Внизу витрина парикмахерской, горевшая, видимо, всю ночь. Над нею, почти напротив моего, – окно какой-то квартиры, которое я уже несколько минут, не отрываясь, рассматривал, так как все было хорошо видно.
Ничего особенного, впрочем, не было. Даже странно, почему я так уставился туда.
Правда, я был растревожен, минутами внезапно счастлив, изумленно счастлив, и вместе с тем раздосадован, обижен и просто задумался.
Там стоял стол, накрытый не очень свежей голубой «чайной» скатертью, вокруг простые венские темные стулья. Висели стенные часы в футляре красного дерева. Дальше буфет, – можно было разглядеть, кажется, даже модерновые цветочки на матовых зеленых стеклах. Фикус в деревянной кадке и тому подобное. Ничего особенного. Совсем в глубине полуоткрытая дверь и рядом диванчик; и портьера двери – табачного цвета и тоже с модерновыми плюшевыми стеблями – отброшена и заложена за его спинку. За дверью было темно.
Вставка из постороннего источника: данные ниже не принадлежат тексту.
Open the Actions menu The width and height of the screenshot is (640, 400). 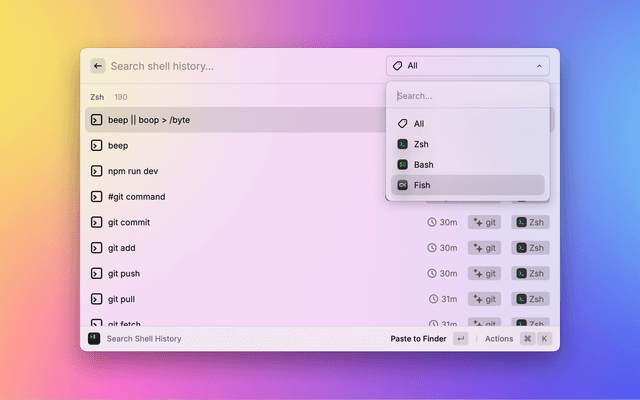(499, 339)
Но удивительно во всем этом было вот что: эта квартира и это окно находились не совсем, не точно напротив моего, а немного наискосок – направо. Таким образом, больше была видна не левая, а правая стена этой комнаты. Окно же было широкое – французское, с отведенными тюлевыми занавесками, так что все хорошо видно.
И вот я сообразил, что эта комната не одна. То, что сперва казалось стеной, было, видимо, проходом или проемом, потому что там виднелось, – правда, как будто более тускло, – еще помещение. Вот тут-то, приглядевшись, я и удивился. Там было точно то же, что тут: такой же стол с голубой клетчатой скатертью, венские стулья, сквозной вырезанный черный фикус, буфет. В глубине дверь; но я совсем оторопел, когда разобрал, что и у этой двери портьера немного подобрана и закинута на стоящий рядом диванчик.